“I was born in Mexico, but I have grown up most of my life in the United States. Being deported back, I feel like I am neither from here nor from there.”
Iván Porras, a 33-year-old Mexican photographer and musician, lived two-thirds of his life in Nevada and California. He arrived there as a child and remained there until his expulsion last year.
That feeling of not fully belonging to either country is shared by tens of thousands of undocumented people who are returning, of their own free will or, for the most part, by force after being detained within the framework of the aggressive immigration policy of the right-wing government of Donald Trump, to a Mexico that they barely remember.
However, many of them have found a small refuge in the heart of the Mexican capital that, in some way, mixes elements of the cultures of both places and that helps them feel more understood by coming into contact with a large community that went through the same experience.
It is called Minute LA (“little Los Angeles”) and is located in the Tabacalera neighborhood of Mexico City, a neighborhood that reminds some of the Californian city due to the numerous presence of palm trees.
In recent years, a large number of Mexicans deported from that US state have been arriving in this area, attracted by the existence of several name centerswhere their ability to speak English and Spanish makes them good candidates for finding work as telephone operators.

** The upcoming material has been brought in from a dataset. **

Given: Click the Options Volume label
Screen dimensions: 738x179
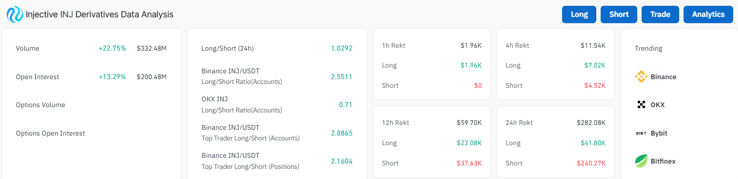Looking at the screenshot, I should [40, 105].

Today, it is common to find many of them meeting at Minute LA after their work day, talking spanglish and comfortably jumping from one language to another in bars where they advertise in English snacks & beers and that combine typical food from both countries in their menus.
“In this neighborhood of Minute LA I have met many deportees who have been here in Mexico for a while. We share the same experience, the same struggles (struggles) and we can communicate in English. That helps a lot, because you no longer feel alone or isolated from the rest of the country,” highlights Porras.
The epicenter of this small Mexican Los Angeles is the emblematic Monument to the Revolution, a work that at the time began to be built with the concept of becoming the Legislative Palace of the country.
“For us, (the monument) is important because it was intended to be something completely different. It is essential to remember that sometimes we begin our stories in other places, like many of our repatriated brothers, but that does not mean that it is the end, but rather that it is the beginning of something new,” Shunaxy Estrada, director of volunteers in Mexico at Fresh Comienzos, tells BBC Mundo.
This organization, which helps migrants returning to Mexico with correct, psychological and job search support, among others, has been decisive in the rise of Minute LA
“By having a place to bond and feel identified, it is our way of holding their hand and telling them that they are not alone,” he says.
He cooked for Trump and his government ended up deporting him
In the same Minute LA is the Casa de los Amigos hostel. Its director, Miguel Ángel Lomelí, remembers all the preparations they made last year in anticipation that Trump would fulfill his promise to carry out mass deportations and they would have to welcome more compatriots into the center.
However, “we have not had many Mexican people deported, rather it has been people who could no longer go (to the US) to fulfill the American dream, especially from Central American countries,” he tells BBC Mundo.
The majority of deportees, which last year alone exceeded 160,000, according to Mexican government figures, travel to their home states after returning to their country. Some, however, did not make it: at least 15 Mexicans have died in the custody of the US Immigration and Customs Enforcement Service (ICE) and in anti-immigration operations since the Republican returned to the White House last year.
Erick Flores, a 56-year-old Mexican who spent the last two decades working as a chef in New York City, remembers the harsh conditions to which immigration authorities subjected him in the United States after detaining him while walking down the street at the end of last year.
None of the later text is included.